BEGIN DATA SUPPLIED

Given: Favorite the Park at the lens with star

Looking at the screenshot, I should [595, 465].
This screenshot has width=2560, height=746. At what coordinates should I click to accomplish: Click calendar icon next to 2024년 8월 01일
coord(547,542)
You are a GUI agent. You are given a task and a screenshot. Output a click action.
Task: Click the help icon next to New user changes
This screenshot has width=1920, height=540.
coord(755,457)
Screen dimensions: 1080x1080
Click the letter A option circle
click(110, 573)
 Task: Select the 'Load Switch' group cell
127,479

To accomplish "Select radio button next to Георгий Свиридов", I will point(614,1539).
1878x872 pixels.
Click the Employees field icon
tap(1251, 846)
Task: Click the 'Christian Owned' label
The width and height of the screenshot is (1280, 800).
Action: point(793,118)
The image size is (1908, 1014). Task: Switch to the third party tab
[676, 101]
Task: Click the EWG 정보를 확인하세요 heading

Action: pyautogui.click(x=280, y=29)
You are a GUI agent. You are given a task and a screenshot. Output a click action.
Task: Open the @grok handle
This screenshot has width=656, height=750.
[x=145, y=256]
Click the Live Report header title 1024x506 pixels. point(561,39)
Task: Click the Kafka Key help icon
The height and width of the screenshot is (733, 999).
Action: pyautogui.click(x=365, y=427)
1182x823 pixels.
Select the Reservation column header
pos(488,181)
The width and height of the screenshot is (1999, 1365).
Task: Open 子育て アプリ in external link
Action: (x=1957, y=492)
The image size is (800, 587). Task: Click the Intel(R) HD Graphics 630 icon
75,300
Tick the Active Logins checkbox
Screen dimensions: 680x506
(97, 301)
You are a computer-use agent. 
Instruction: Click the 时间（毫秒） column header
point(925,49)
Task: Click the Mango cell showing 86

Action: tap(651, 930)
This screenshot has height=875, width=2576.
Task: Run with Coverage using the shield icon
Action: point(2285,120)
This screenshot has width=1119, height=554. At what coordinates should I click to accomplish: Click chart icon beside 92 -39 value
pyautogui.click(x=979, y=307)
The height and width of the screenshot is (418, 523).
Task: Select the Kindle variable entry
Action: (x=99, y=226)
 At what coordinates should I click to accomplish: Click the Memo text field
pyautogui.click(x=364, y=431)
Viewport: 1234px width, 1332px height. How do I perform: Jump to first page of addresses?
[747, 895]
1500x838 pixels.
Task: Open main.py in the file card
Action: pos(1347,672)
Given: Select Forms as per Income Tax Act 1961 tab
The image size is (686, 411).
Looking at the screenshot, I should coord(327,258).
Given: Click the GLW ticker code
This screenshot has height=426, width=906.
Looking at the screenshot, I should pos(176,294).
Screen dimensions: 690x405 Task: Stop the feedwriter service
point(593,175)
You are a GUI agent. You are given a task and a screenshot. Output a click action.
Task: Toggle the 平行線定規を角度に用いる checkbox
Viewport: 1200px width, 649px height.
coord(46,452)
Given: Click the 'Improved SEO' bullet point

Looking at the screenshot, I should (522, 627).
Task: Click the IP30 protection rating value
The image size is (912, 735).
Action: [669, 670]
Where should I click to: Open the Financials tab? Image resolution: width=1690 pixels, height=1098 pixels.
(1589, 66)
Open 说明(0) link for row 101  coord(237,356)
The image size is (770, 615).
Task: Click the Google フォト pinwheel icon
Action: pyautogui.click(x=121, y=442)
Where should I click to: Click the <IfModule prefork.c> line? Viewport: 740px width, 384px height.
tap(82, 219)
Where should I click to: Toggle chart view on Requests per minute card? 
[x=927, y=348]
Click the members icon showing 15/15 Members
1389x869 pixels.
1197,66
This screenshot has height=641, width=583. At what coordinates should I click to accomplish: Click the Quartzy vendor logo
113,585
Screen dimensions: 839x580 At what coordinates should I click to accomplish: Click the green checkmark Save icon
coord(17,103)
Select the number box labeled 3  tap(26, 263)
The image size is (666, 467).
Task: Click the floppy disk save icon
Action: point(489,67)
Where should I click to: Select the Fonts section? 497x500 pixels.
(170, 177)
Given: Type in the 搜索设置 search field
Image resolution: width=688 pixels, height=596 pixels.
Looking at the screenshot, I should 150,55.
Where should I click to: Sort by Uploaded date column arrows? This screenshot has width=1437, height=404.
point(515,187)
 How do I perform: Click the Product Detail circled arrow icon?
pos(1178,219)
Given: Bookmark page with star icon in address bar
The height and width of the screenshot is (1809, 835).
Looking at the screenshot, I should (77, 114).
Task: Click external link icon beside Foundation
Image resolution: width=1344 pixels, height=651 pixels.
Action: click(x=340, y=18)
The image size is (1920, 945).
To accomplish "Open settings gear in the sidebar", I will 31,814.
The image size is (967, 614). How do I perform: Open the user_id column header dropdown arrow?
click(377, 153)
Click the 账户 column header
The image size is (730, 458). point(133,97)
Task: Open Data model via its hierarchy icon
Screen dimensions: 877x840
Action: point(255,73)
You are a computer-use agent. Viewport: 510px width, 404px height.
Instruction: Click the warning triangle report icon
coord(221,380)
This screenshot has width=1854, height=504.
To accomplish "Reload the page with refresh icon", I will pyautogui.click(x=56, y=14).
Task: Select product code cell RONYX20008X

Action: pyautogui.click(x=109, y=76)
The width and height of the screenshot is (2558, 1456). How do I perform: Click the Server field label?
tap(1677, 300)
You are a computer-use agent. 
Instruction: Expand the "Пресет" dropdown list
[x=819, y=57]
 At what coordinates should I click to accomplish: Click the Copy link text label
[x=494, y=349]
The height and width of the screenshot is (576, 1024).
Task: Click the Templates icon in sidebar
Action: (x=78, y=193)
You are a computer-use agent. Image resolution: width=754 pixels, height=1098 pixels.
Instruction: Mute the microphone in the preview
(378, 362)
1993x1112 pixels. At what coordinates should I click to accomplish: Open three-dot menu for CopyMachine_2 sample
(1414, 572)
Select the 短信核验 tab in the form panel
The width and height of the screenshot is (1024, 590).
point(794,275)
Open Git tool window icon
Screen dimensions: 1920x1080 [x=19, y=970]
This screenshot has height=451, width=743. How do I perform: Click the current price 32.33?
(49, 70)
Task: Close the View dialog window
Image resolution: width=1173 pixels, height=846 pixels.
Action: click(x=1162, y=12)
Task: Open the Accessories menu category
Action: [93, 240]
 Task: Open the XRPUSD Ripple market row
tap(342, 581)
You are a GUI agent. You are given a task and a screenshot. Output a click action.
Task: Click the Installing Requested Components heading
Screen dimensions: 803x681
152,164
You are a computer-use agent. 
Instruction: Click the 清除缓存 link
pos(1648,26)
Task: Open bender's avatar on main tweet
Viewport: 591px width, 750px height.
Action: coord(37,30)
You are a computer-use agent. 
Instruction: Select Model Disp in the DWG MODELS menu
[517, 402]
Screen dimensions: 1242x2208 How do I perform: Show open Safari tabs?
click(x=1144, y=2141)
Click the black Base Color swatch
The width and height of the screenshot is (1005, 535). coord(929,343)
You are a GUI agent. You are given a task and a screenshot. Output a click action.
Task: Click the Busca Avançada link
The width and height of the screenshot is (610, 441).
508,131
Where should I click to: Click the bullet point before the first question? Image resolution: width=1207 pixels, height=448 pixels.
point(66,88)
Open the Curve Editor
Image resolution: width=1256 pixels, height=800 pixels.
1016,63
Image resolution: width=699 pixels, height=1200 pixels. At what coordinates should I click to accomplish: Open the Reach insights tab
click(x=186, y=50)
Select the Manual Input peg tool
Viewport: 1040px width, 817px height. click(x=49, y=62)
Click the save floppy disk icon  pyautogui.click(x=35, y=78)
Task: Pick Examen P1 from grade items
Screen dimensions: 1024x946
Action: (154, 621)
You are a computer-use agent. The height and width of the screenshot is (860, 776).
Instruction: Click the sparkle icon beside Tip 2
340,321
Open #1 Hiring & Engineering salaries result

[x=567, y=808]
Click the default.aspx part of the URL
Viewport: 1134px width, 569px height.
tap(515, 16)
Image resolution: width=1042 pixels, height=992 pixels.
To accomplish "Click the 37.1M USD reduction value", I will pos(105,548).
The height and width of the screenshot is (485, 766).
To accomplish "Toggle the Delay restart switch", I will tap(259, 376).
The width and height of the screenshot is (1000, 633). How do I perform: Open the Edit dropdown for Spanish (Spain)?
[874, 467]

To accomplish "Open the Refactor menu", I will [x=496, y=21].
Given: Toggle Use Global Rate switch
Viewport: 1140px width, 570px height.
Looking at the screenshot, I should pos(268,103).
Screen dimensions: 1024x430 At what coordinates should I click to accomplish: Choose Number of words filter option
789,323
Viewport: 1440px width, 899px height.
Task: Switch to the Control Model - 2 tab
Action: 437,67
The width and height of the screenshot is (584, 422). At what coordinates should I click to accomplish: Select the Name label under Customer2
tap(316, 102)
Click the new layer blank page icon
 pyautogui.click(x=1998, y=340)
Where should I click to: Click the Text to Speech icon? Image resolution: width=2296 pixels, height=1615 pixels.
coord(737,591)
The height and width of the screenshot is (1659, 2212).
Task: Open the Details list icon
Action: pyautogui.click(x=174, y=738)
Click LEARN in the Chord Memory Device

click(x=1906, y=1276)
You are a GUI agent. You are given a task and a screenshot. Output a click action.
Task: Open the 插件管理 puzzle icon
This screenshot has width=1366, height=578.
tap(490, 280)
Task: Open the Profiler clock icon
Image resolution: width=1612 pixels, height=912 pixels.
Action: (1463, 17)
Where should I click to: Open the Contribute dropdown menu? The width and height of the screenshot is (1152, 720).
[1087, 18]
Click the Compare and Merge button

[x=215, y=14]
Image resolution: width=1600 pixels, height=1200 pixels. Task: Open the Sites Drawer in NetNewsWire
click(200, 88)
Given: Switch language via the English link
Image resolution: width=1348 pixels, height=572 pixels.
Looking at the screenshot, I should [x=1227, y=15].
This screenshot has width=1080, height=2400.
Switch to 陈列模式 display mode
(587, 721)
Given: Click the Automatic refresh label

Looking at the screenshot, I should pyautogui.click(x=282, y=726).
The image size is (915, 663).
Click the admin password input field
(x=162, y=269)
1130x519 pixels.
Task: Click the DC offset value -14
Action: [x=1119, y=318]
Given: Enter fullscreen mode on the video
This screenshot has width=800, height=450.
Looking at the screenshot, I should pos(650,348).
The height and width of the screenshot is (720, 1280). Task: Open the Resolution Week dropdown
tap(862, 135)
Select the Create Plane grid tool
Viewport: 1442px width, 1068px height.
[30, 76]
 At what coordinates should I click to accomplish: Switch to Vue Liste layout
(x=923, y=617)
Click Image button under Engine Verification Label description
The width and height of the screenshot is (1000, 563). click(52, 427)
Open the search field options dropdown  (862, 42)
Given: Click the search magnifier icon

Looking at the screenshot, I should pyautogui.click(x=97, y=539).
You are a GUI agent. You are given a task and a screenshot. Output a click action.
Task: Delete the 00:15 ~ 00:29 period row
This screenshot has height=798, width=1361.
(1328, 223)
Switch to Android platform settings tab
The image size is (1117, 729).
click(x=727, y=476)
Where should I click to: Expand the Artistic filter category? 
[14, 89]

END DATA SUPPLIED

DIRECTIVE:
Copy the data above word for word, starting with the line containing "The image size is (1908, 1014)." and continuing through the line containing "Looking at the screenshot, I should (522, 627).".

CORRECT RESULT:
The image size is (1908, 1014). Task: Switch to the third party tab
[676, 101]
Task: Click the EWG 정보를 확인하세요 heading

Action: pyautogui.click(x=280, y=29)
You are a GUI agent. You are given a task and a screenshot. Output a click action.
Task: Open the @grok handle
This screenshot has width=656, height=750.
[x=145, y=256]
Click the Live Report header title 1024x506 pixels. point(561,39)
Task: Click the Kafka Key help icon
The height and width of the screenshot is (733, 999).
Action: pyautogui.click(x=365, y=427)
1182x823 pixels.
Select the Reservation column header
pos(488,181)
The width and height of the screenshot is (1999, 1365).
Task: Open 子育て アプリ in external link
Action: (x=1957, y=492)
The image size is (800, 587). Task: Click the Intel(R) HD Graphics 630 icon
75,300
Tick the Active Logins checkbox
Screen dimensions: 680x506
(97, 301)
You are a computer-use agent. 
Instruction: Click the 时间（毫秒） column header
point(925,49)
Task: Click the Mango cell showing 86

Action: tap(651, 930)
This screenshot has height=875, width=2576.
Task: Run with Coverage using the shield icon
Action: point(2285,120)
This screenshot has width=1119, height=554. At what coordinates should I click to accomplish: Click chart icon beside 92 -39 value
pyautogui.click(x=979, y=307)
The height and width of the screenshot is (418, 523).
Task: Select the Kindle variable entry
Action: (x=99, y=226)
 At what coordinates should I click to accomplish: Click the Memo text field
pyautogui.click(x=364, y=431)
Viewport: 1234px width, 1332px height. How do I perform: Jump to first page of addresses?
[747, 895]
1500x838 pixels.
Task: Open main.py in the file card
Action: pos(1347,672)
Given: Select Forms as per Income Tax Act 1961 tab
The image size is (686, 411).
Looking at the screenshot, I should coord(327,258).
Given: Click the GLW ticker code
This screenshot has height=426, width=906.
Looking at the screenshot, I should pos(176,294).
Screen dimensions: 690x405 Task: Stop the feedwriter service
point(593,175)
You are a GUI agent. You are given a task and a screenshot. Output a click action.
Task: Toggle the 平行線定規を角度に用いる checkbox
Viewport: 1200px width, 649px height.
coord(46,452)
Given: Click the 'Improved SEO' bullet point

Looking at the screenshot, I should (522, 627).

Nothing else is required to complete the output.